Holiday Spice Prints
Great to eat, or hang them on the tree for a warm,
traditional touch. Either way, you'll love these classic spice cookies!
3/4 Cup Butter, softened
1 Cup Dark Brown Sugar, firmly packed
1 Egg
1/4 Cup Molasses
1 teas. Watkins Vanilla, Double Strength
2-1/2 Cups All-Purpose Flour
2 teas. Baking Soda
2 teas. Watkins
Ginger
1 teas. Watkins
Cinnamon
3/4 teas. Watkins
Ground Cloves
1/2 teas. Watkins
Allspice
1/4 teas. Salt, if desired
Granulated Sugar
Cream butter and brown sugar; beat in egg, molasses and Watkins Vanilla. Combine flour, soda,
spices and salt. Stir into creamed mixture; chill 1 hour. Preheat oven to 375 degrees.

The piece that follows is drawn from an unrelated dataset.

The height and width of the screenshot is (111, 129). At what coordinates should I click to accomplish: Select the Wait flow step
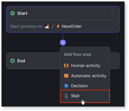[85, 96]
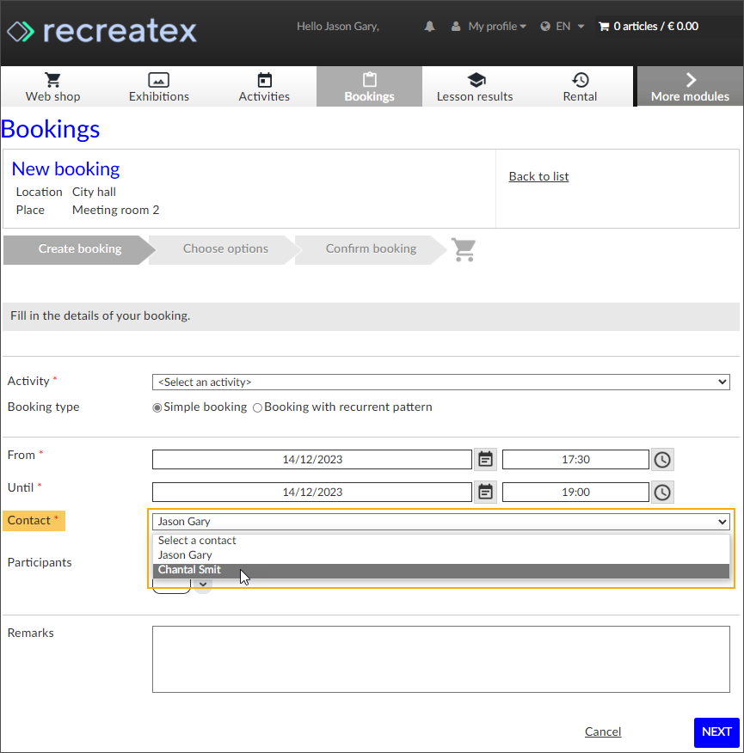Viewport: 744px width, 753px height.
Task: Click inside the Remarks text area
Action: pos(440,658)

Roll dough into 1-1/2 inch balls, dip tops in granulated sugar. Place balls, sugar side up
about 3 inches apart on greased cookie sheet. Bake 10 to 12 minutes, until set but not
hard. Firmly press top of each cookie as soon as it comes from the oven with a clay stamp
or wooden butter mold. Pierce top of each cookie with a drinking straw to make hole for
hanging, if desired. Cool on wire racks. When cool, thread each cookie with ribbon for
hanging. Makes 5 dozen.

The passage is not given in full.